**What is being asked**
Copy out the lines from the line with "You are a computer-use agent. Image" up to and including the line with "I will 132,252.", and shift every coordinate in their answers by -13. Leave all other text unchanged.
--- Begin Information given ---
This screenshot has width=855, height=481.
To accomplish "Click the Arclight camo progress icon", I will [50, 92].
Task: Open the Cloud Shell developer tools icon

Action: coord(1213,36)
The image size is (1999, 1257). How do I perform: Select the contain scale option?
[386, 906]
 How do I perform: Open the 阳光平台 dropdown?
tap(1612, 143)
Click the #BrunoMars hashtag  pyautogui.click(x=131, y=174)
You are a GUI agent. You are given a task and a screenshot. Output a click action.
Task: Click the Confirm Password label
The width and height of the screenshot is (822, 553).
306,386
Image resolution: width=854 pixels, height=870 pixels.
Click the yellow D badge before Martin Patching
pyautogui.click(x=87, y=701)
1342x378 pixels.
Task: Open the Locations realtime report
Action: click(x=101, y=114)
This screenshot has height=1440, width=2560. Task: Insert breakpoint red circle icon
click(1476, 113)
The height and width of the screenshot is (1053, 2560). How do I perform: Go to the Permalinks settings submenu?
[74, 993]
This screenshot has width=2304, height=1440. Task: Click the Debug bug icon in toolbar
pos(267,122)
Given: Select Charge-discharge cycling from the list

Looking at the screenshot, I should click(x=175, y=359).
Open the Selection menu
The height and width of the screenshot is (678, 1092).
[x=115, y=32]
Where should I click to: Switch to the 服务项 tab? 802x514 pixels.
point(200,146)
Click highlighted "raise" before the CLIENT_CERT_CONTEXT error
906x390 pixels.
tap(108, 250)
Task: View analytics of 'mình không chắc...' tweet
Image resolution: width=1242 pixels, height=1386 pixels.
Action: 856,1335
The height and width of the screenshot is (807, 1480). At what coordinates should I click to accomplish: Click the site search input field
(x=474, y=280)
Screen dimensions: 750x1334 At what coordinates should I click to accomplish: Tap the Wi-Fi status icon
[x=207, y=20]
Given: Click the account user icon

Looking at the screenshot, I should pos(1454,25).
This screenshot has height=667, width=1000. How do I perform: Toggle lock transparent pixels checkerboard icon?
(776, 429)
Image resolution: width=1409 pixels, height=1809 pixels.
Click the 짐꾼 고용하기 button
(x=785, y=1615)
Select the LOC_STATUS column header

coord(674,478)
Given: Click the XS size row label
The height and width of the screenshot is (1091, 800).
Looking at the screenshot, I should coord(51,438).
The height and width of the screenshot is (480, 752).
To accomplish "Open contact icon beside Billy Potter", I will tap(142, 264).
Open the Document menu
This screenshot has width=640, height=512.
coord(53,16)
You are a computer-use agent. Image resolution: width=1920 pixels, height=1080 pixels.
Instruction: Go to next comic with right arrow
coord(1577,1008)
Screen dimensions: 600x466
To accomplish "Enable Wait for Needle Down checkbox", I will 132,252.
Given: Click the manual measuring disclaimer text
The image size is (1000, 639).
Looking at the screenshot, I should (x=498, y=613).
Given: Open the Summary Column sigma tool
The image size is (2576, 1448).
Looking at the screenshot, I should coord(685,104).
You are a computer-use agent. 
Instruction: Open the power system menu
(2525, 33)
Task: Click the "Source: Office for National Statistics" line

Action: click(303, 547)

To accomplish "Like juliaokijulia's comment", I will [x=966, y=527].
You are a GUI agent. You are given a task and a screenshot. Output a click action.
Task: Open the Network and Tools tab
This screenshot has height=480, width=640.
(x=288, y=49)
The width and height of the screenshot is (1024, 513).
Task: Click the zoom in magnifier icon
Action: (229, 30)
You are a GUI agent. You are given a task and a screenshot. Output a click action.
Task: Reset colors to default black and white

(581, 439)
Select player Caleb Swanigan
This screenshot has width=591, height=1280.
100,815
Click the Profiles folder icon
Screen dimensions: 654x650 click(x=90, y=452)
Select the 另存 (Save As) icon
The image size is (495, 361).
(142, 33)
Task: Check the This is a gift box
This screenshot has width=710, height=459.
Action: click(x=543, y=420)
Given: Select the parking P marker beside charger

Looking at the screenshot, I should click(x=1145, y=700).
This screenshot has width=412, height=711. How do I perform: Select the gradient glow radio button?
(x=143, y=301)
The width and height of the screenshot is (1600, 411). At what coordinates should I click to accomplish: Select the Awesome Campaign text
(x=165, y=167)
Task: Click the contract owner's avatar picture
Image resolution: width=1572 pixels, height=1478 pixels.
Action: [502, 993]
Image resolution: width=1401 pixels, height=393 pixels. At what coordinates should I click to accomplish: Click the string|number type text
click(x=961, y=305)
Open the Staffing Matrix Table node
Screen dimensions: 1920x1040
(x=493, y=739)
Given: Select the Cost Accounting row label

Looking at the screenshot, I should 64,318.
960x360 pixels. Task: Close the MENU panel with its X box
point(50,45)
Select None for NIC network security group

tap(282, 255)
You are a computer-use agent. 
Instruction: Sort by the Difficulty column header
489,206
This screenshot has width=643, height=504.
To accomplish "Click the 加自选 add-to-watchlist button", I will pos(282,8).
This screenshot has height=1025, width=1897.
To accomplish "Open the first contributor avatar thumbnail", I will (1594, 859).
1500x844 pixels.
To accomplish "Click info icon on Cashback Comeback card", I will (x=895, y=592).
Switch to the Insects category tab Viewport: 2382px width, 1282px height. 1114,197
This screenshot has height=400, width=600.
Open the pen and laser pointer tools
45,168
--- End Information given ---
**Response**
You are a computer-use agent. Image resolution: width=1920 pixels, height=1080 pixels.
Instruction: Go to next comic with right arrow
coord(1564,995)
Screen dimensions: 600x466
To accomplish "Enable Wait for Needle Down checkbox", I will 119,239.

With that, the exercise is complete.